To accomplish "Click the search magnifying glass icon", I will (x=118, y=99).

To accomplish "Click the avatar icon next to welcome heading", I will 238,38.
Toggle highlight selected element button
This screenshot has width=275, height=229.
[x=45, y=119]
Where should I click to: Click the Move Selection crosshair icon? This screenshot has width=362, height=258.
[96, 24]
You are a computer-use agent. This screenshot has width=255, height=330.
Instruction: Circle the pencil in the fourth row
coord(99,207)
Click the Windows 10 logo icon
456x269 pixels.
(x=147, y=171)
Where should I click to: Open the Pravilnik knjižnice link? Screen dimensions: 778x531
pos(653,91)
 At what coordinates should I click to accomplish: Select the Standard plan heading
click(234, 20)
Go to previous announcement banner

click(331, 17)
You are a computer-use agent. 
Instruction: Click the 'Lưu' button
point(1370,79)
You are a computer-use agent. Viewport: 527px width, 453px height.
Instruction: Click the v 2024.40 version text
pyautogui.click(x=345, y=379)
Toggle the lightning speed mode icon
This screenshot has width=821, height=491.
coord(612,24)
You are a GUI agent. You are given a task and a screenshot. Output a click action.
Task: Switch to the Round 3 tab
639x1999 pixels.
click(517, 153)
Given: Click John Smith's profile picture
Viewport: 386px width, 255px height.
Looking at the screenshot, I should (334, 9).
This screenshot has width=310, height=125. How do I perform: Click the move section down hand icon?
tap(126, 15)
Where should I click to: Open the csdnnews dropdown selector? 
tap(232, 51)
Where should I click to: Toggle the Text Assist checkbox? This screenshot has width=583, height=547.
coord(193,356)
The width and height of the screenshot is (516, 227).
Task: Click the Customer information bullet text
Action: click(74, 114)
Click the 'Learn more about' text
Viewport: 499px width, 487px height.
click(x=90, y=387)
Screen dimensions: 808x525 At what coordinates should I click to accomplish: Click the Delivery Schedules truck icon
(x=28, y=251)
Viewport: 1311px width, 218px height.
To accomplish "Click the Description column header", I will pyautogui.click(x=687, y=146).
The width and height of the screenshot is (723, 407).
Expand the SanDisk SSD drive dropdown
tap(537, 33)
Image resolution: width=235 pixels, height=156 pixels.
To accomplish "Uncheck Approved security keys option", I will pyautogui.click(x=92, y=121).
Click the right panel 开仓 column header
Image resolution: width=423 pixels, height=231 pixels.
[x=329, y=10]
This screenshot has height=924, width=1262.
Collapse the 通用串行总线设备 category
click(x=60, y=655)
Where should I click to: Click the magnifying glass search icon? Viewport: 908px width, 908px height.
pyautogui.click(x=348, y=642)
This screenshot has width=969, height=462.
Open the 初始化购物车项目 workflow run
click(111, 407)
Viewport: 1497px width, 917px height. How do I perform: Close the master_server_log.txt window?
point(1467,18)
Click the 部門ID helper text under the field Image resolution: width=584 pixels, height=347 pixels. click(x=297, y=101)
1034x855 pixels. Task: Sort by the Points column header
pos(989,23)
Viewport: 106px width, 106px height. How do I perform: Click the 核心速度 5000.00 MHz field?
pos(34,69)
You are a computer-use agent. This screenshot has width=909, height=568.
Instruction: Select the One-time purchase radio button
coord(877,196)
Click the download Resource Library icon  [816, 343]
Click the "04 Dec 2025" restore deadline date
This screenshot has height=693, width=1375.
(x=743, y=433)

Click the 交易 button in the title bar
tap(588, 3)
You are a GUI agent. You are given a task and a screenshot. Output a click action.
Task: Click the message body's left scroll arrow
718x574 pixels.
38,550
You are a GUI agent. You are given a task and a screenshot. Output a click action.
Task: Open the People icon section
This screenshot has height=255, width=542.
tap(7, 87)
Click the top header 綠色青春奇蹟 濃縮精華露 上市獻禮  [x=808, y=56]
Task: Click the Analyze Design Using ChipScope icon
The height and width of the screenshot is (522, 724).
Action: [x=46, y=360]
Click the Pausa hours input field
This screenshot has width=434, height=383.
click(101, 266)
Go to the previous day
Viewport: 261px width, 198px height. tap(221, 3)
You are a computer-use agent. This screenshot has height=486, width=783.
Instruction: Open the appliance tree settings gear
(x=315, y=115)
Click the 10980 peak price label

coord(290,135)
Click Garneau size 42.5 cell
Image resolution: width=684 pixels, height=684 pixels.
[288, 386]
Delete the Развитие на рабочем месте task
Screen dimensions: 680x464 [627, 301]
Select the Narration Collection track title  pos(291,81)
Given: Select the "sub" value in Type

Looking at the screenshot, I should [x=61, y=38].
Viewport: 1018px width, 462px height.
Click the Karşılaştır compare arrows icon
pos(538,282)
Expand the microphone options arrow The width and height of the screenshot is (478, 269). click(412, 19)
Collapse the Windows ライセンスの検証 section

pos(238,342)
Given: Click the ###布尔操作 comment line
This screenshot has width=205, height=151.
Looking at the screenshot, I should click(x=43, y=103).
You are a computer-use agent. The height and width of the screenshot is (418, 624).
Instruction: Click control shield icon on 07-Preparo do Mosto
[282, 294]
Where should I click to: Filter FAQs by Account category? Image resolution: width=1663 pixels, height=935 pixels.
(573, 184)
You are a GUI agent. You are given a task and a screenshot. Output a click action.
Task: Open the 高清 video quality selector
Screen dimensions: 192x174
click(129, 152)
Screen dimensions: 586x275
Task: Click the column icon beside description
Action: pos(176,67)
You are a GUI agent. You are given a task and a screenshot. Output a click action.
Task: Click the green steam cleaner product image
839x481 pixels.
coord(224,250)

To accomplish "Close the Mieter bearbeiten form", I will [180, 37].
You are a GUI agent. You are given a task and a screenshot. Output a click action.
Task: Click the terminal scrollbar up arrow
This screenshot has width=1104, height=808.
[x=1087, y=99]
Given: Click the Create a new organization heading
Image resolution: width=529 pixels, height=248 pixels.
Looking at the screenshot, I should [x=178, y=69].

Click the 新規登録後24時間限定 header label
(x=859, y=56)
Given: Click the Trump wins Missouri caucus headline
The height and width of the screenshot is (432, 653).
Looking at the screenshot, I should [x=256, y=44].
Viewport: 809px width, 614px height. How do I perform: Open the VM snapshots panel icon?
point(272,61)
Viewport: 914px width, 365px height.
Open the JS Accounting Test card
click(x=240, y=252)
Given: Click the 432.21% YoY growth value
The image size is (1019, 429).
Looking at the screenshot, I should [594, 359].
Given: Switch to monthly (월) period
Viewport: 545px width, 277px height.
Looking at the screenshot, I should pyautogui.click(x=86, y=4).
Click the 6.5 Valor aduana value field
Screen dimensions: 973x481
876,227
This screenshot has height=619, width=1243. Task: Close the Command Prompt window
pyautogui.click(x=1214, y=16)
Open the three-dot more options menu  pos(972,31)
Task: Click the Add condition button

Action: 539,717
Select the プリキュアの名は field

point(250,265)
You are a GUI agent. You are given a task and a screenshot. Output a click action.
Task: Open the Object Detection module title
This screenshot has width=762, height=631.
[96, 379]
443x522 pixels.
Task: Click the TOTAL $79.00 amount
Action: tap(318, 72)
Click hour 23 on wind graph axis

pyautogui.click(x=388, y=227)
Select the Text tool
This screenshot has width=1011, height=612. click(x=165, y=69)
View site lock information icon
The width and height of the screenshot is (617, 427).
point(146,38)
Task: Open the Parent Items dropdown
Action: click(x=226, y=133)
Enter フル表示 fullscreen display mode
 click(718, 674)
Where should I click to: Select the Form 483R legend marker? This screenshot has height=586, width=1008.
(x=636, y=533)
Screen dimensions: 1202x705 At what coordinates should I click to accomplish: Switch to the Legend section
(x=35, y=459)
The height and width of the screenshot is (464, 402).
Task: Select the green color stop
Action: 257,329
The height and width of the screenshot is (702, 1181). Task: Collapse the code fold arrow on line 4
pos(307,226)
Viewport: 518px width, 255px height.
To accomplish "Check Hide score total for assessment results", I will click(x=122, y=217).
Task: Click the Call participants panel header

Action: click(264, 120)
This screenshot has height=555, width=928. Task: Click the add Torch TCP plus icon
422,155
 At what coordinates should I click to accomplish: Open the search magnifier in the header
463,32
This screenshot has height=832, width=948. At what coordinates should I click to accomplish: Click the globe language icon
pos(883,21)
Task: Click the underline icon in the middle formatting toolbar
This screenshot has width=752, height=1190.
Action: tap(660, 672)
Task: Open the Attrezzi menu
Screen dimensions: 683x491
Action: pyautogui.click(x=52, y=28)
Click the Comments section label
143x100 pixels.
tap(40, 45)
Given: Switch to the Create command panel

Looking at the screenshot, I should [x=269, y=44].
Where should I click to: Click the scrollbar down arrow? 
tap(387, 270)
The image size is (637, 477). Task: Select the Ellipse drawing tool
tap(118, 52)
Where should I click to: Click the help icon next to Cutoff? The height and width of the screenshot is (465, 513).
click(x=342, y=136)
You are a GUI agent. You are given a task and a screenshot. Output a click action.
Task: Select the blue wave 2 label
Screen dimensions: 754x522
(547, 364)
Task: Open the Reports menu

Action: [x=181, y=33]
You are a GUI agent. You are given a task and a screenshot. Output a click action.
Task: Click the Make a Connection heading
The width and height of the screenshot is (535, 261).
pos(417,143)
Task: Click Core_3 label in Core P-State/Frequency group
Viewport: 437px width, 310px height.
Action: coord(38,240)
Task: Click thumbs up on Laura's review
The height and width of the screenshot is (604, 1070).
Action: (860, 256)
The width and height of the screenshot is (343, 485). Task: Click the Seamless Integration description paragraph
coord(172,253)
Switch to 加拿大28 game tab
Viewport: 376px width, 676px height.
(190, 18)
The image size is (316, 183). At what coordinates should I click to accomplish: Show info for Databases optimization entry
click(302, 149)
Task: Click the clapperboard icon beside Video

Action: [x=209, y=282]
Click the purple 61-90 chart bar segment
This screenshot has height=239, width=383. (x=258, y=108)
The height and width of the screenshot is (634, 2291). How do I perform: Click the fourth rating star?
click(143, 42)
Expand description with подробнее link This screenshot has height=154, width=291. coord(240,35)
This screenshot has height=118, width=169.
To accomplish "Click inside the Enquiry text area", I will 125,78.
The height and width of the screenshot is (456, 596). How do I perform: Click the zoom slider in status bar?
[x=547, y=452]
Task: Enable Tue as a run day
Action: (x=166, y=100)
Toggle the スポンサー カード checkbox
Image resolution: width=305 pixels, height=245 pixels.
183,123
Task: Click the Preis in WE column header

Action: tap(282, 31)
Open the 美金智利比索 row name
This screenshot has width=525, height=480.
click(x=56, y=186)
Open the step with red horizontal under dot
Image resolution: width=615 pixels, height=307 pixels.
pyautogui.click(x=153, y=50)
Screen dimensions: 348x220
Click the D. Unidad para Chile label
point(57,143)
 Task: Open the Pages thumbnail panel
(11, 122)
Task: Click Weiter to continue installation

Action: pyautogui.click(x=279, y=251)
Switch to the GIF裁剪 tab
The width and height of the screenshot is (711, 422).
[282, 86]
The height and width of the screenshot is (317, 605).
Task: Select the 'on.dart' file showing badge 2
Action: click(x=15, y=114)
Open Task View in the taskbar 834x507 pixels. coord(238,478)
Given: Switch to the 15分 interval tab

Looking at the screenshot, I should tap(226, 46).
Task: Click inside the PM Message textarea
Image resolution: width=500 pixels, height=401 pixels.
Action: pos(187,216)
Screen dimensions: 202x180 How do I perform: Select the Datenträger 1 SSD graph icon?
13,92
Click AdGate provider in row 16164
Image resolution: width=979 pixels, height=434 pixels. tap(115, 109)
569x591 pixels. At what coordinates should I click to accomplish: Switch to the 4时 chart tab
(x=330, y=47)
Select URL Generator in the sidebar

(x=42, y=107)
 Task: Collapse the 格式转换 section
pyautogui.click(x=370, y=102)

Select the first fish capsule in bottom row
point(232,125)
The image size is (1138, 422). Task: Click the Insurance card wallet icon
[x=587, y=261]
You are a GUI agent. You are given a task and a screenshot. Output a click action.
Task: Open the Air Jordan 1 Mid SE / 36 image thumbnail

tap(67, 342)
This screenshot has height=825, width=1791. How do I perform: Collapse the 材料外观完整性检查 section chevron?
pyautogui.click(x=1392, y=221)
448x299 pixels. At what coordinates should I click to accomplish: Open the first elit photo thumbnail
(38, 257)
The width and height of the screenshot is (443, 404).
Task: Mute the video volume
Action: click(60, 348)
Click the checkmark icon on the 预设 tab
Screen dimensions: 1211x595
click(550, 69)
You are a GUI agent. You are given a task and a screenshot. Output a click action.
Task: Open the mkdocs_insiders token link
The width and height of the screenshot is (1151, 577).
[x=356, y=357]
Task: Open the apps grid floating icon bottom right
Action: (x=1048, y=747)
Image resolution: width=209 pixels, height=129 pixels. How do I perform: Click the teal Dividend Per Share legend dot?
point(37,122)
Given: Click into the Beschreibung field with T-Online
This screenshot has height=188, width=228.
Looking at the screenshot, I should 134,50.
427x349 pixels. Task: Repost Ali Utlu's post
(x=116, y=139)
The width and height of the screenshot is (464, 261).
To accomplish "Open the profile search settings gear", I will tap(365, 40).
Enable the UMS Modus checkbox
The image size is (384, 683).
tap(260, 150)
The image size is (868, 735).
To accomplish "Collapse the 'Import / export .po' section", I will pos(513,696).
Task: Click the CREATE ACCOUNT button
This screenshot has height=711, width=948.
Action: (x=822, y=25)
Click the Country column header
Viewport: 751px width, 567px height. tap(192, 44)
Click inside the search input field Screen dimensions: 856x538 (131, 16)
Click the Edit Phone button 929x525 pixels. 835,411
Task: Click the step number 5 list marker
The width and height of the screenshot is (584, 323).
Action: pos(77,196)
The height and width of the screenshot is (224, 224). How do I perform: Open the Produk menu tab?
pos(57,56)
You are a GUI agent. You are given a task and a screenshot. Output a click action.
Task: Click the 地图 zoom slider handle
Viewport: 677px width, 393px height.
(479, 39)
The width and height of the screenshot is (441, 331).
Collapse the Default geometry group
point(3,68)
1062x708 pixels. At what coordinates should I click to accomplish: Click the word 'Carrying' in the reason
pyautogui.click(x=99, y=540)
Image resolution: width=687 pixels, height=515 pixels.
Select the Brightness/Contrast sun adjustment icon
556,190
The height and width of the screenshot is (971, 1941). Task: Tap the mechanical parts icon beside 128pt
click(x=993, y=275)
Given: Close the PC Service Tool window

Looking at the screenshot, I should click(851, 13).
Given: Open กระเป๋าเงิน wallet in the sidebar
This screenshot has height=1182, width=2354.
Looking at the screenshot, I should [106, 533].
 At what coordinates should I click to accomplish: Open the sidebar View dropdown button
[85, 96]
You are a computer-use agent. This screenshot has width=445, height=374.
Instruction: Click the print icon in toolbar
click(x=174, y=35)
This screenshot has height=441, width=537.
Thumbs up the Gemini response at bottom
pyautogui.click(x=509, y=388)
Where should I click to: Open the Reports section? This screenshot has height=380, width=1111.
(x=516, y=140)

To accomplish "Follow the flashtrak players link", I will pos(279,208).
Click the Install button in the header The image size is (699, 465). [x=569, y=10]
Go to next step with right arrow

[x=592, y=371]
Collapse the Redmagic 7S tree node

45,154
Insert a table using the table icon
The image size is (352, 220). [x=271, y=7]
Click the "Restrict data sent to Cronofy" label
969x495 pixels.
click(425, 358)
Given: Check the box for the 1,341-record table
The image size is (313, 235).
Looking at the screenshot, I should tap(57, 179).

▶ _PROBLEM DESCRIPTION_
A single figure is required: the number of lines above in which the word "input" occurs.

▶ _SOLUTION TO THIS EXERCISE_
2